• Ihre Aufgabe
Beantworten Sie anhand des Textes über das Olympia-Spiel mit Mario und Sonic die folgenden Fragen:
(a) Für welche Konsole erscheint das Spiel exklusiv?
(b) Wie viele Figuren treten darin gegeneinander an?
(c) In welchem Jahr fanden die Spiele schon einmal in Japans Hauptstadt statt?
-------- Ausgewählter Abschnitt
Die Olympischen Sommerspiele 2020 in Tokio werfen ihren Schatten voraus: Acht Monate bevor das Fackelfeuer die Schale erhellt, erscheint exklusiv für Nintendo Switch eines von vier angekündigten Videospielen von Sega. 20 kunterbunte Figuren aus dem Mario- und Sonic-Universum messen sich auf der Hybridkonsole.
Olympia in Tokio – da war doch was…
Bereits 1964 wurden die traditionellen Spiele in Japans Hauptstadt ausgetragen. Um diese Thematik herum wurde offenbar der Story-Modus erdacht: Mario, Sonic, Bowser und Dr. Eggman finden sich nach einem kuriosen Vorfall mit einer Retrokonsole in genau jene Zeit zurückversetzt. Witziges Detail: Sämtliche Figuren und Umgebungen erstrahlen in klassischer 2D-Optik der 8- und 16-Bit-Ära. Die optische Charme-Offensive kommt gut an, denn die Handlung wechselt immer wieder zwischen Szenarien der modernen 2020-Variante und der 1964-Vergangenheit ab. Leider schöpft die Geschichte das Potenzial nicht weiter aus: Die Dialoge sind entweder gehaltlos bis zäh und relativ lieblos präsentiert. Auf einer Übersichtskarte läuft man zwischen den Sportstätten hin- und her, um sich in den kleinen Arealen abseits der Sportaktivitäten oberflächliche Gespräche und Hintergrundinformationen abzuholen. So bleiben Langzeitmotivation und Event-Atmosphäre auf der Strecke.
Hier fehlt doch was!
----------------
-------- Inhalt des Datensatzes
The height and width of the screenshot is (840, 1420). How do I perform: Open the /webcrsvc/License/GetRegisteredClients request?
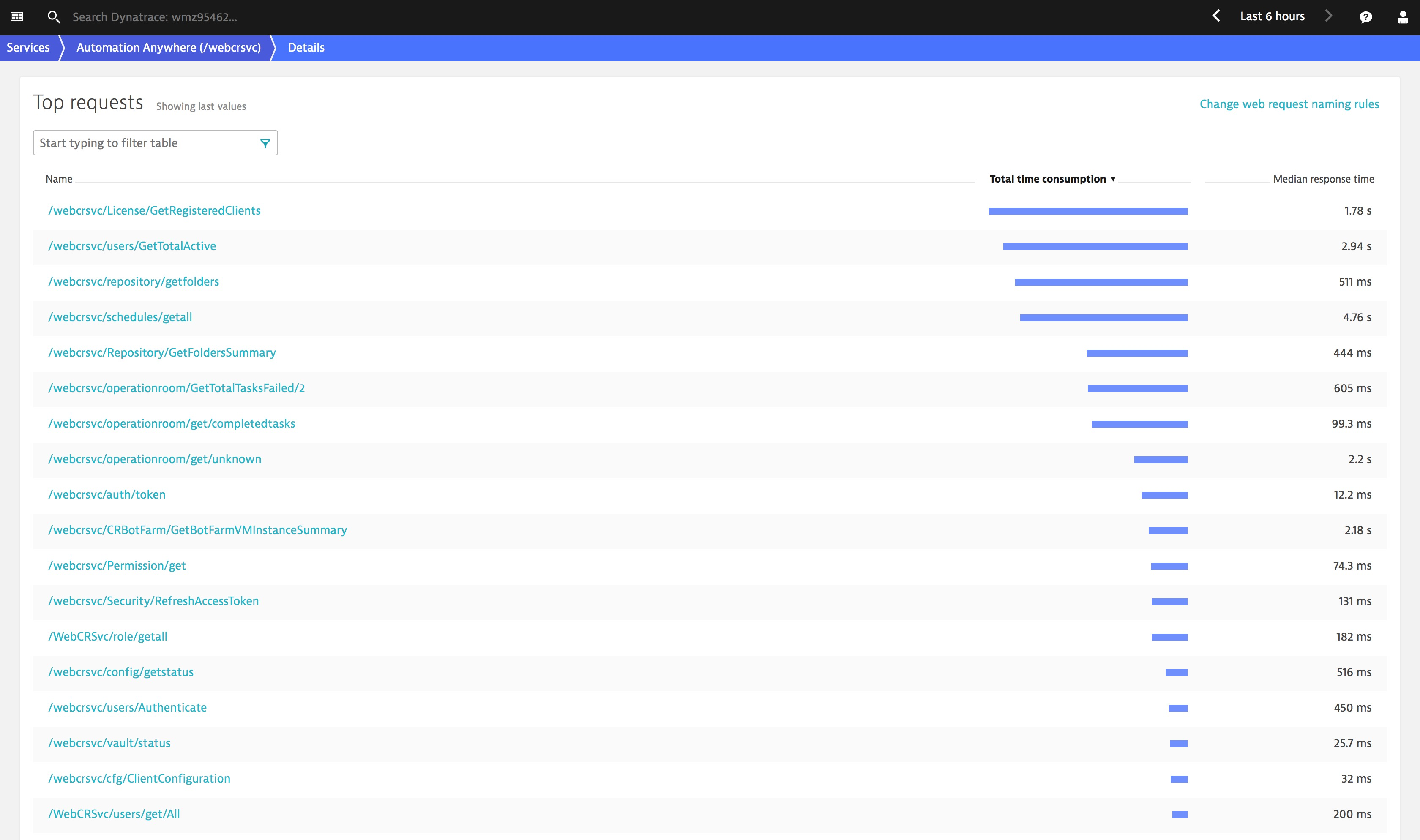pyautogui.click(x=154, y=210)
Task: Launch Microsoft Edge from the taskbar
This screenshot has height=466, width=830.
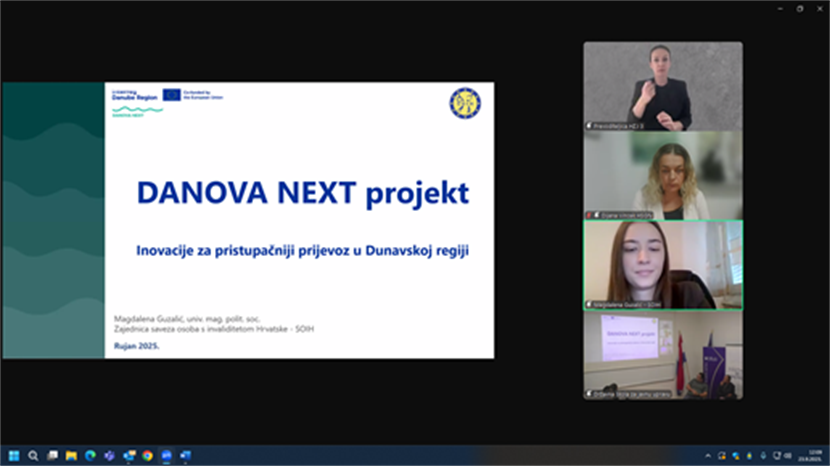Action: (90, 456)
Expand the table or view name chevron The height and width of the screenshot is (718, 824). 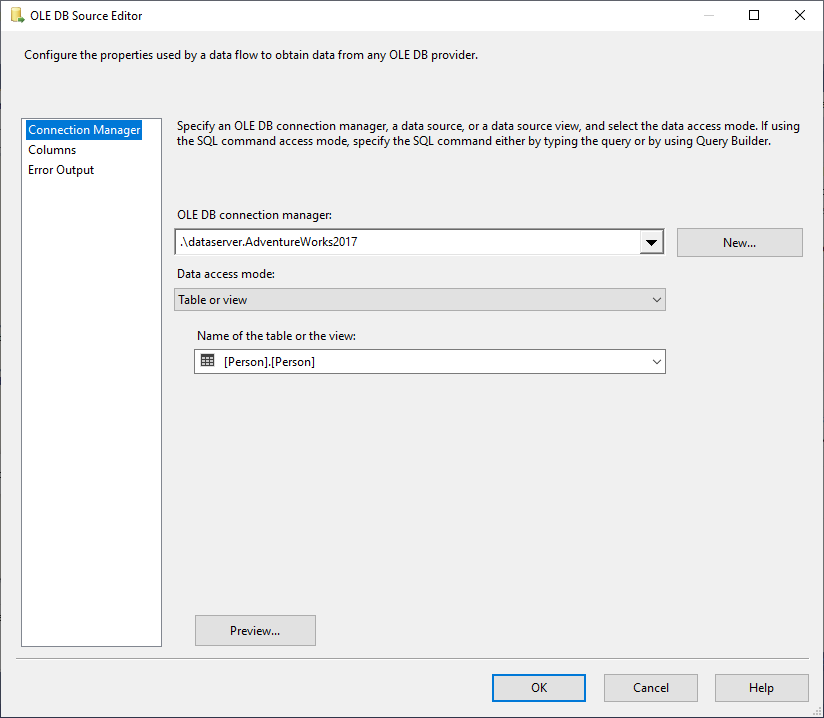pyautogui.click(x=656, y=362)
----------------
-------- Inhalt des Datensatzes
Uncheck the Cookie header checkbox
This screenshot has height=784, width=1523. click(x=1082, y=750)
----------------
• Endgültige Antwort
(a) Nintendo Switch
(b) 20 Figuren
(c) 1964